# Document excerpt
Search code examples
rperformancerowsparse-matrix

How to insert row in a (sparse) matrix efficiently?


I have a huge sparse matrix and need to insert a row at a specific row index. I essentially applied the technique suggested here, but that's very inefficient since it copies the original matrix.

Here's the code in a nutshell, the scope is to generate M2 efficiently (ideally, directly replacing M, so that M2 is not even needed):

library(Matrix)

M  = as(cbind(1:4,1:4),"sparseMatrix") # original sparse matrix
M # view
v  = c(2,4) # row indices where new rows should be inserted
M2 = M # copy matrix to keep sparse class
for(i in 1:length(v)) M2 = rbind(M2,rep(0, ncol(M2))) # insert new rows at end
M2[-v,] = M # get each row in v 2 times ## <- THIS takes very long
M2[v,] = 0 # populate the newly inserted rows (e.g. here: 0)
M2 # view

Ideally I'm looking for a function such as append for vectors or add_row for a tibble.

EDIT: I notice that not only is the procedure above inefficient, it's also not what I'm looking for, because it adds rows at indices 2 and 4 of the new (resulting) matrix M2, while I am looking for adding rows at indices 2 and 4 of the old (initial) matrix, i.e. the end result as of now is:

[1,] 1 1
[2,] . .
[3,] 2 2
[4,] . .
[5,] 3 3
[6,] 4 4

i.e. rows were added at indices 2 and 4 of the new matrix. What I am looking for is:

[1,] 1 1
[2,] . .
[3,] 2 2
[4,] 3 3
[5,] . .
[6,] 4 4

i.e. new rows have been added before indices 2 and 4 of the old matrix. In his +1 answer @Ben Bolker correctly interpreted this as such. :)


Solution

  • I think this should work reasonably efficiently: it manipulates the underlying row indices and dimensions of a matrix in sparse (dgCMatrix or dgTMatrix) format.

# Information given

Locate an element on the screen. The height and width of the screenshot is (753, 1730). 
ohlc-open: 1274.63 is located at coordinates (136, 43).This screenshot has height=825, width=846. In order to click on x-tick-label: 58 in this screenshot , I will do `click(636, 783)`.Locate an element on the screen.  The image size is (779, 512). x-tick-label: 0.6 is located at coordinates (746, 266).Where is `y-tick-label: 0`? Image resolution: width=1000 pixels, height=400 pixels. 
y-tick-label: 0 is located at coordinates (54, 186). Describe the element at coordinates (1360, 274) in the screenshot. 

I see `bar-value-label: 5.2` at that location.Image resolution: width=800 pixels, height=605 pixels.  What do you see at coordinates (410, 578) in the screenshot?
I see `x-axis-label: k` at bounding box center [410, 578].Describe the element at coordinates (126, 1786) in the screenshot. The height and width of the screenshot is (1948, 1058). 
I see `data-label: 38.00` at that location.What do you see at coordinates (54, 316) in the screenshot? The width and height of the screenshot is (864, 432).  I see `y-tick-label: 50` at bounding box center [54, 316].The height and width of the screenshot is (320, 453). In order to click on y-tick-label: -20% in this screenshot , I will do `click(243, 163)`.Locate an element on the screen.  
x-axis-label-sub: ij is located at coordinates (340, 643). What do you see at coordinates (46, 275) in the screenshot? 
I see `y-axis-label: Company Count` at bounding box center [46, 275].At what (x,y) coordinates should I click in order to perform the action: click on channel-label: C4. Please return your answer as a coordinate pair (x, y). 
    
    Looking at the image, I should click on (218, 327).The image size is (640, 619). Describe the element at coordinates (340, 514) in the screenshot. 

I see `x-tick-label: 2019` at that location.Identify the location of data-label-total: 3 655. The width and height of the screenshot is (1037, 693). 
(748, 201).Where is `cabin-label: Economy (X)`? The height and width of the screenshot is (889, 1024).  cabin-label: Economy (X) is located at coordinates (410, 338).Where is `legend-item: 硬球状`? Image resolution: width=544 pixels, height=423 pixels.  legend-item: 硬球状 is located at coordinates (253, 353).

# Exercise
Reproduce the full thread on inserting rows into a sparse matrix, word for word. The material plays no part in what comes next.

# Result
Search code examples
rperformancerowsparse-matrix

How to insert row in a (sparse) matrix efficiently?


I have a huge sparse matrix and need to insert a row at a specific row index. I essentially applied the technique suggested here, but that's very inefficient since it copies the original matrix.

Here's the code in a nutshell, the scope is to generate M2 efficiently (ideally, directly replacing M, so that M2 is not even needed):

library(Matrix)

M  = as(cbind(1:4,1:4),"sparseMatrix") # original sparse matrix
M # view
v  = c(2,4) # row indices where new rows should be inserted
M2 = M # copy matrix to keep sparse class
for(i in 1:length(v)) M2 = rbind(M2,rep(0, ncol(M2))) # insert new rows at end
M2[-v,] = M # get each row in v 2 times ## <- THIS takes very long
M2[v,] = 0 # populate the newly inserted rows (e.g. here: 0)
M2 # view

Ideally I'm looking for a function such as append for vectors or add_row for a tibble.

EDIT: I notice that not only is the procedure above inefficient, it's also not what I'm looking for, because it adds rows at indices 2 and 4 of the new (resulting) matrix M2, while I am looking for adding rows at indices 2 and 4 of the old (initial) matrix, i.e. the end result as of now is:

[1,] 1 1
[2,] . .
[3,] 2 2
[4,] . .
[5,] 3 3
[6,] 4 4

i.e. rows were added at indices 2 and 4 of the new matrix. What I am looking for is:

[1,] 1 1
[2,] . .
[3,] 2 2
[4,] 3 3
[5,] . .
[6,] 4 4

i.e. new rows have been added before indices 2 and 4 of the old matrix. In his +1 answer @Ben Bolker correctly interpreted this as such. :)


Solution

  • I think this should work reasonably efficiently: it manipulates the underlying row indices and dimensions of a matrix in sparse (dgCMatrix or dgTMatrix) format.